I don't understand why that's an acceptable answer when people dont understand the nature of the performance issue.
Network round trip? Scaling the instance aint gonna help. Row by agonizing row? Maybe some linear speedups as you get more IO, but cloud storage is pretty fucking slow. Terrible plan/table/indexing/statistics? Still gonna be bad with more grunt. Blocking and locking and deadlocking the problem? Speeding up might make it worse :)
If people have exponential problems they don't think "let's just get more machines" they think "lets measure and fix the damn thing" but for some reason it doesn't apply to most people's databases.
> but for some reason it doesn't apply to most people's databases.
It’s because RDBMS effectively hasn’t changed in decades, and so requires fundamental knowledge of how computers work, and the ability to read dense technical docs. If those two clauses don’t seem related, go read the docs for HAProxy, or Linux man pages, or anything else ancient in the tech world. It used to be assumed that if you were operating complex software, you necessarily understood the concepts it was built on, and also that you could read dozens of pages of plaintext without flashy images and effects.
That’s not to say that all modern software assumes the user is an idiot, or has terrible docs – Django does neither, for example.
> Network round trip? Scaling the instance aint gonna help. Row by agonizing row? Maybe some linear speedups as you get more IO, but cloud storage is pretty fucking slow.
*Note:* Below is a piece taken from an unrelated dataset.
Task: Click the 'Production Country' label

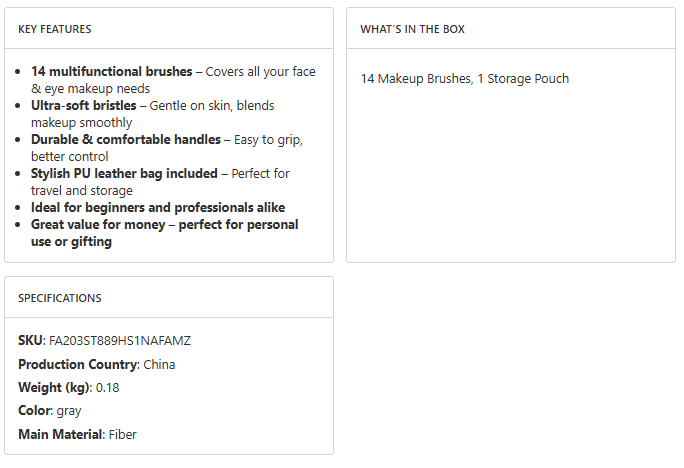Action: point(77,365)
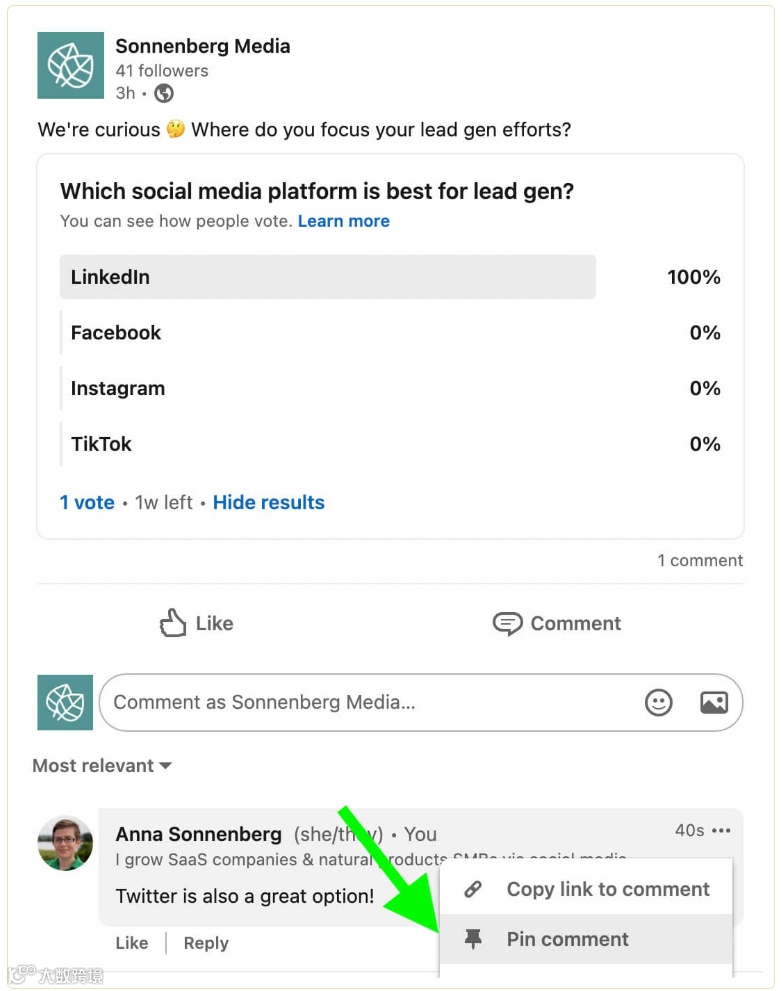Screen dimensions: 782x991
Task: Open the Learn more link
Action: 344,221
See previous statement re: fundamentals. “I need more IOPS!” You have a 1 msec read latency; it doesn’t matter how quickly it comes off the disk (never mind the fact that the query is probably in a single thread), you have the same bottleneck.
> Django does neither, for example.
Django is "ancient" just like HAProxy. I deployed my first Django app at the end of 2005.
Fair enough, I didn't know it was that old.